The Transition to Telehealth Due to COVID-19 Ensured Patients with Depression Received Quality Care

Mark Hirschhorn
4 min readApr 28, 2023

A new study has found that the dramatic shift from in-person visits to telehealth care following the COVID-19 outbreak did not adversely impact the quality of care for patients with depression and even resulted in improvements in some areas.

The report is one of 10 studies that examine the impact of telehealth, which appeared in Virtual Visits, a special supplement sponsored by Kaiser Permanente (KP) included in the journal Medical Care.

According to the report’s authors, it was possible to swiftly transition to virtual mental health care services without compromising the quality of the care provided to patients.

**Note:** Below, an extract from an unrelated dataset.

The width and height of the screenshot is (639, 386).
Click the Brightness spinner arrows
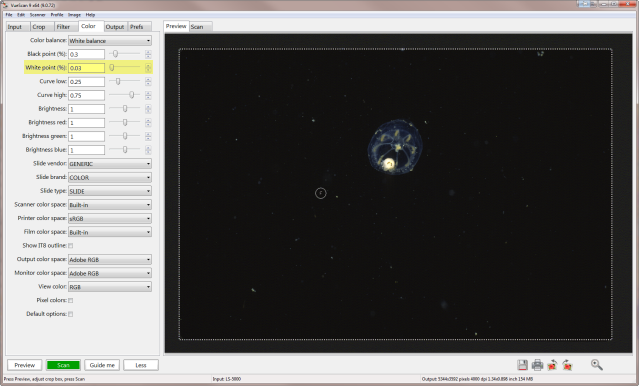(x=148, y=109)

Studies on the Implementation of Telemedicine in the Healthcare System

At the start of the COVID-19 pandemic in early 2020, there was a rapid transition from in-person consultations to virtual telehealth in healthcare systems across the country. While many healthcare providers had already begun slowly increasing their telehealth capacities, the sudden switch to virtual telehealth visits brought about by the pandemic could have disrupted the level of care provided with negative patient outcomes, particularly for vulnerable patients.

The studies published in the Virtual Visits supplemental issue of Medical Care assessed how the transition to telemedicine affected the quality of care patients received, as well as how they utilized telehealth services and what their perception and overall experience was of the telehealth care they received.

Seven studies included in the supplement assessed the implementation of telehealth within three regions of the KP healthcare system, looking at trends in how telemedicine is utilized and comparing the effectiveness of telehealth versus in-person visits for treating conditions such as neck and back pain, urinary tract infections, and depression.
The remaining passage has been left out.